Donkeys Are a Man's Best Friend
We have a donkey now. His name is William Shakespeare and he has long whiskers sprouting from his soft upper lip and pouty chin. His tall ears move like a pair of independent limbs, pointing straight up like double exclamation points, or else whisking back coyly against his head, or suddenly dropping down like the angry arms of a football player upset by the referee’s call.
We need a donkey, they say, in case we run out of water. Most days I am carrying four to five liters of water—well over a gallon—but some days I can drink it all before lunch. It all depends on the heat of the day, and that is changing.
Though the last month has whooshed by like a single day in my head, the calendar claims that March and April are long gone and we now find ourselves in the warmer month of May. We are also walking south and entering the hotter, dryer part of Jordan. Every day, my boots hit the ground with new sounds—more skidding, more crunching on gravel, more sifting through soft dirt and dust, and at times, pure sand.

Supplied records:
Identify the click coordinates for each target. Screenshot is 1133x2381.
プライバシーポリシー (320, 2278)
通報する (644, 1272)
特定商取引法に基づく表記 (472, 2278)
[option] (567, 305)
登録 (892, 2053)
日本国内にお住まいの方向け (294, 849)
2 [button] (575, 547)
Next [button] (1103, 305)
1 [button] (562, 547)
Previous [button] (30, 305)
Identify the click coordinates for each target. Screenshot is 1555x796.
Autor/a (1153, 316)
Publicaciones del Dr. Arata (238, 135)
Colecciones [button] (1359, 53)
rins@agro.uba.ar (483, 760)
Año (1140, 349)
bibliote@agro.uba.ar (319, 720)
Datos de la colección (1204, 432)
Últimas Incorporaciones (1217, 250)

Required work:
1. From the donkey passage, set down the part that opens with the words containing "We need a donkey, they" and closes with "that is changing.".
2. According to the donkey passage, what is the donkey's name?
3. Decide whether each statement agrees with the donkey passage: (a) On some days the writer drinks all of the carried water before lunch. (b) The walk is heading north into cooler parts of Jordan. (c) Most days the writer carries four to five liters of water.
Rely only on the donkey passage above.

Written answers:
1.
We need a donkey, they say, in case we run out of water. Most days I am carrying four to five liters of water—well over a gallon—but some days I can drink it all before lunch. It all depends on the heat of the day, and that is changing.

2. William Shakespeare

3.
(a) Yes: "some days I can drink it all before lunch."
(b) No: "We are also walking south and entering the hotter, dryer part of Jordan."
(c) Yes: "Most days I am carrying four to five liters of water"